Oquendo has shown his work in New Jersey, New York, Florida, United Kingdom; as well as created murals throughout New Jersey and New York. Oquendo's most notable exhibitions are a 2016 solo show at Solo(s) Project House in Newark, NJ, a 2017 solo show at the Henao Contemporary Center in Orlando, FL, and a 2020 solo show at Equal Space located in Newark, NJ.
Oquendo was formally an Art educator through The Robeson Galleries at Rutgers University, and currently the Head of the Visual Arts Department in Visual Arts at Bard Early College in Newark, NJ. He is represented by LeonidesArts NY.
STATEMENT
David D. Oquendo developed a personal constructed script. He calls this writing system, “Metaphrase”. This “Metaphrase” is a series that includes large-scale wall renderings (indoor and outdoor), mixed media paintings, as well as sculptures. The artwork explores the artist’s ideas and questions of identity and language.

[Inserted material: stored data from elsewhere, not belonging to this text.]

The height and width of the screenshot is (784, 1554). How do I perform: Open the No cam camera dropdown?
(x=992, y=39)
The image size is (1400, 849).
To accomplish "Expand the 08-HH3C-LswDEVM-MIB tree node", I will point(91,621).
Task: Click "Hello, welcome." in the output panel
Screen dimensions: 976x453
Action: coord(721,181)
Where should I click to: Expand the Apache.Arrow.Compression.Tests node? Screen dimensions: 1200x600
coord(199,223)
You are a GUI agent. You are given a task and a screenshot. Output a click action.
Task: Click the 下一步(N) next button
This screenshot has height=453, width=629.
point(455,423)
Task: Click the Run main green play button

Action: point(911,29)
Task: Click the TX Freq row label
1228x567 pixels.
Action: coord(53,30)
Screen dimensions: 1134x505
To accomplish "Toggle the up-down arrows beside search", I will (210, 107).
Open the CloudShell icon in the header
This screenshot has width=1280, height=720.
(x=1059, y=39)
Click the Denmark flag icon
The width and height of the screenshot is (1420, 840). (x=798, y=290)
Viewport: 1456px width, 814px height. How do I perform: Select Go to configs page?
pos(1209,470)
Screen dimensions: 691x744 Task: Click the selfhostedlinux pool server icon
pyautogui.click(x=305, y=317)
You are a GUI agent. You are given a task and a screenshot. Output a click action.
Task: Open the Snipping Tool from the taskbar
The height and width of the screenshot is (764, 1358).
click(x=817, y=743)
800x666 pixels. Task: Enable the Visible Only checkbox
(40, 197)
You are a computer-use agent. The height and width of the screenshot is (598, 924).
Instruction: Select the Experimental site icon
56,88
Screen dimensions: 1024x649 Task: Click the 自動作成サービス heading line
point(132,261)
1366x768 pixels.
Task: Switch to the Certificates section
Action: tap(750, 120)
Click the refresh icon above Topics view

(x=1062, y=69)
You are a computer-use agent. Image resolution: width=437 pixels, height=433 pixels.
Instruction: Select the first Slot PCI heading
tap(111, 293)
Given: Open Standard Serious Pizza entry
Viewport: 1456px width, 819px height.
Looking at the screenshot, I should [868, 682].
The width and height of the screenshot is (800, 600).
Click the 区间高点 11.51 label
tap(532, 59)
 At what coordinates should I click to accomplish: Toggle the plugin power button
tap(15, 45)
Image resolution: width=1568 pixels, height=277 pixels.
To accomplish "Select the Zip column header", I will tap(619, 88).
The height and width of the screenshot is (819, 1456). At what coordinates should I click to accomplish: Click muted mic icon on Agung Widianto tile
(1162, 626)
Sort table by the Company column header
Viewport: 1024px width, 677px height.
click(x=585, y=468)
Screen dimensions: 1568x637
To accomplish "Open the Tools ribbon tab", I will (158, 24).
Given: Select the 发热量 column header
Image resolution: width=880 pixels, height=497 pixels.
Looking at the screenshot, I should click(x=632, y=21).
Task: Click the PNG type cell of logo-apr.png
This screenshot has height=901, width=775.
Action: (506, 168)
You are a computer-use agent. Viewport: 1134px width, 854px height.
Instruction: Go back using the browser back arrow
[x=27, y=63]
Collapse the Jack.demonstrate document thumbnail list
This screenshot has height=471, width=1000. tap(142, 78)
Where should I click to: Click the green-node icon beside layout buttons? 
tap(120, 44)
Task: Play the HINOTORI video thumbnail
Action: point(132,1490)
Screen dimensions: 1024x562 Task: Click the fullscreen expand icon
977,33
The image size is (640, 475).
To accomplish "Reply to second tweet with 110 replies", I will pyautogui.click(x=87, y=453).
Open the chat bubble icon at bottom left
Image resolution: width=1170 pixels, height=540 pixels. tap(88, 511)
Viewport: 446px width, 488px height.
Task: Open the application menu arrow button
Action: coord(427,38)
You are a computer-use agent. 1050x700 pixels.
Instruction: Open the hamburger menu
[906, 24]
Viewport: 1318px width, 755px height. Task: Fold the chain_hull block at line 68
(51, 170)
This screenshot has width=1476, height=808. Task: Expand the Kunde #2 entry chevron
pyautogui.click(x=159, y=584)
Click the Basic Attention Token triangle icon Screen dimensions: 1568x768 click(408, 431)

The genesis of the series is personal. The artist was diagnosed with a learning disability as a child - causing difficulty in speech, comprehension, translation and writing. At a very young age David has been fascinated by language due to his frequent struggle with it. Oquendo believes that language is not only about communicating with one another, it is also a tool to develop meaning in the world around us. Language allows one to categorize, and to normalize; it allows us to look at multifaceted ideas and simplify it. Language also allows us to build a sense of self, a sense of security and comfort in our own being. It lets us believe that we are in fact someone in particular, someone unique. Of all the possibilities language can offer, it is also limiting. It doesn’t allow one to articulate the entirety of existence and therefore fails to alleviate the artist’s fear of it. This failure of language, especially language beautifully displayed, to mitigate the artist’s fearful fascination of existence is a major theme in “Metaphrase”.
Each letter of “Metaphrase” is a system that has been influenced by Textualis Quadrata, Eastern-Kufic, Hebrew calligraphy and Taino Pictographs.
Completion finds the balance between obfuscate text and the beauty of calligraphy. With this series, David D. Oquendo challenges the notion of what language must be, how language must be used and how language must look like.